# Clarion Co.



## tarlo2525 (May 1, 2014)

I'm new to the forum and new to morel hunting and just had a couple of questions, sorry if they sound dumb..lol
I do have poplare, ash, trillium, cohosh and other indicator species. The location is about 10-15 acres on a north facing 20-30% slope. What is the percent chance of morels growing here? Would they be gray, black or yellow?
I also have probably over 100 old apple and crab apple trees near a small creek w/ hydric soils, also some sycamore, shingle oak and basswood mixed in, what are the percent chance of morels growing here? 
When do you think they will start coming up in Clarion Co?
Thanks for any info, just looking to expand my mushroom knowledge!!


----------



## ckc57 (Apr 30, 2014)

poplar ash and elm are good. i have had great luck around old orchards. walk slow and look carefully till you find one. once you do you will be dialed in


----------



## ckc57 (Apr 30, 2014)

good luck !


----------



## rockabettygal (May 22, 2014)

Hi I'm new to this too - I'm in Beaver Co, not too far. I'm interested to hear about what you find!


----------



## tarlo2525 (May 1, 2014)

Last saturday and sunday I found about a dozen each day.
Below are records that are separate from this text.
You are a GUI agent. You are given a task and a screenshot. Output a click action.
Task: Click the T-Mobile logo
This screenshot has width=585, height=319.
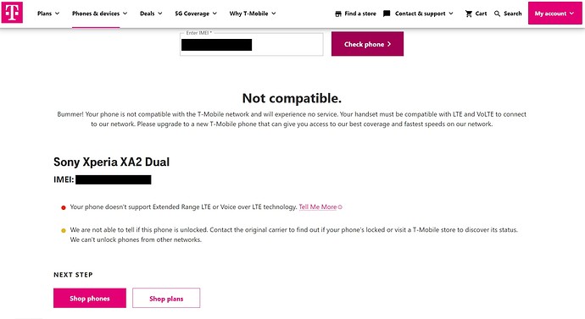point(12,13)
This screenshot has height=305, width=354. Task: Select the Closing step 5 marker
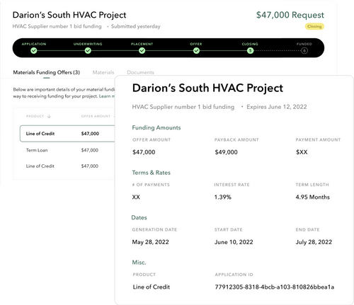(250, 51)
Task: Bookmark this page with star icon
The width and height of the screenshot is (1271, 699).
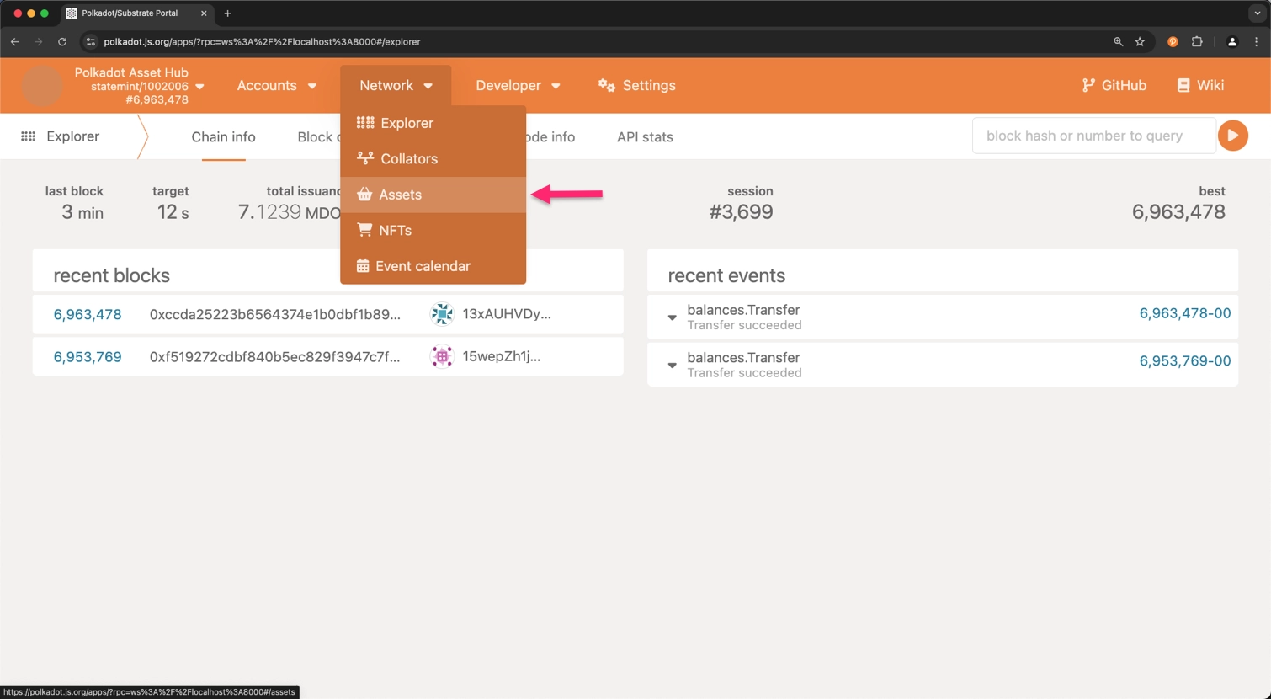Action: (1140, 41)
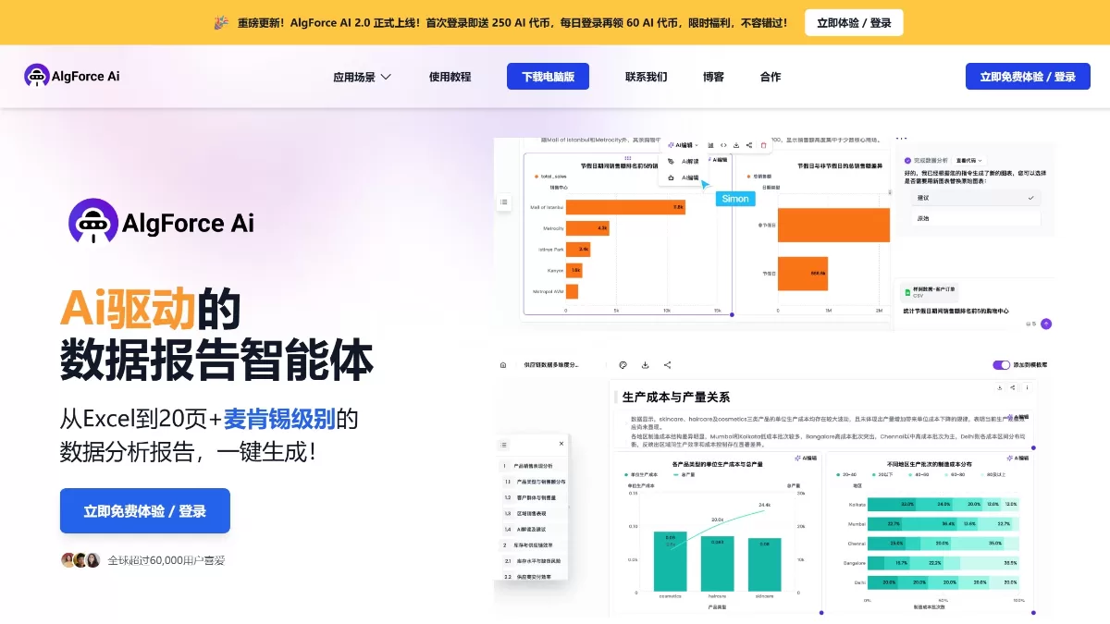Click 立即体验 / 登录 in yellow banner
1110x624 pixels.
853,23
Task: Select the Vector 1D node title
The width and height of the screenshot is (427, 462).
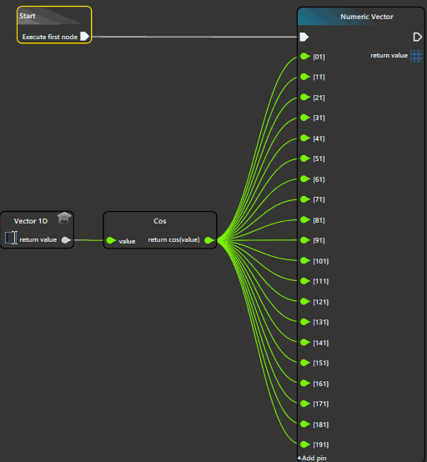Action: 31,221
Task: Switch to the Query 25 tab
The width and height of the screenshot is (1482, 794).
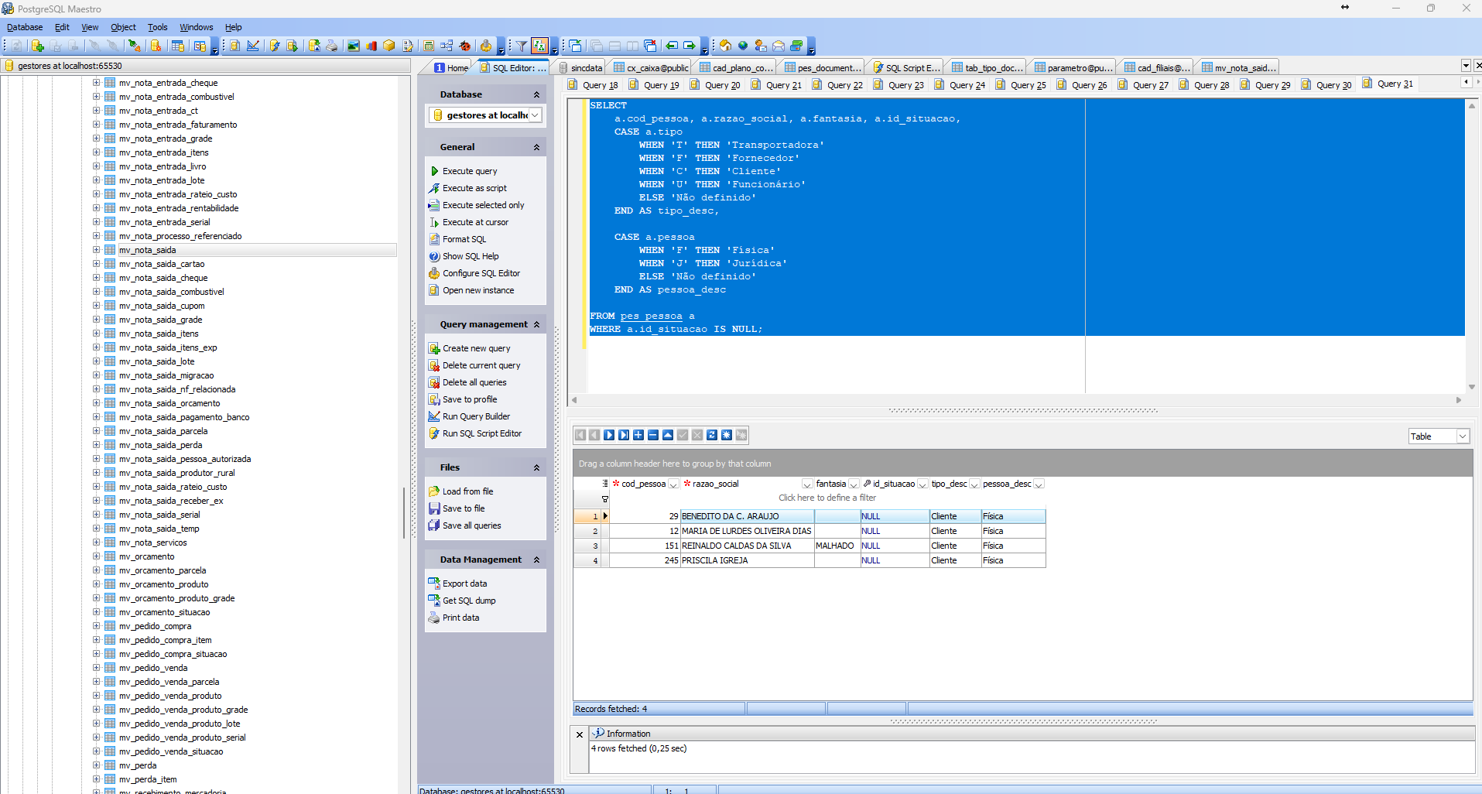Action: point(1027,85)
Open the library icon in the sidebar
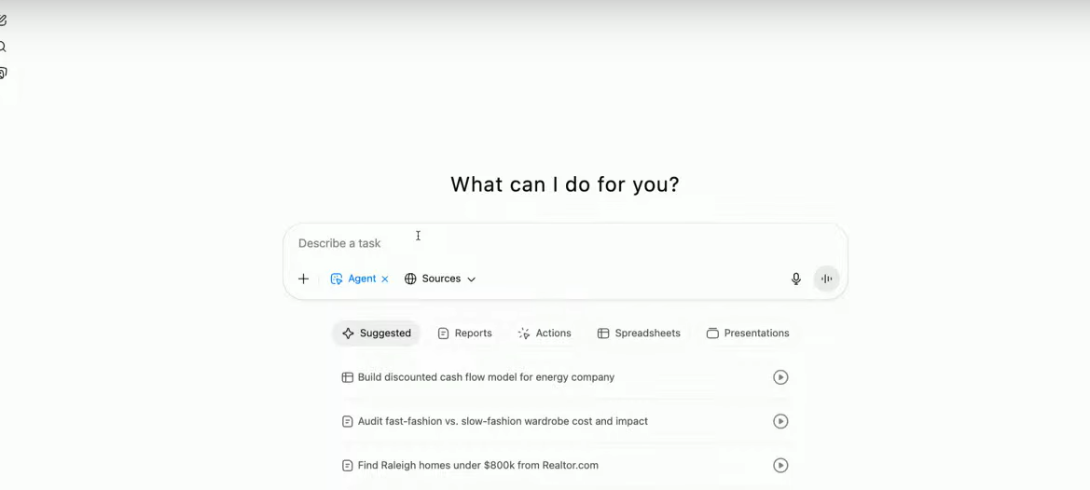 click(3, 73)
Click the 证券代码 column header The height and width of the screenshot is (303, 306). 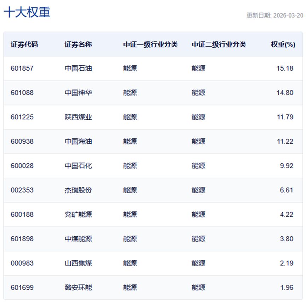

Last evening I found 6 or so.
I found them by apple/ash on a south facing slope. Last night were the first ones I found on a north facing slope in poplar/ash ( they were pretty small).
A lot of fun!! I did quiet abit of walking this weekend before I found anything, I found them in 5 locations, not a lot in any one area. 
Have you found anything rockabettygal??
General question for anyone....
Do you typically find morels on a north facing slope a week or so after south facing??


----------



## tarlo2525 (May 1, 2014)

I guess also is 20% + slope to steep for morels?? 

Thank you


----------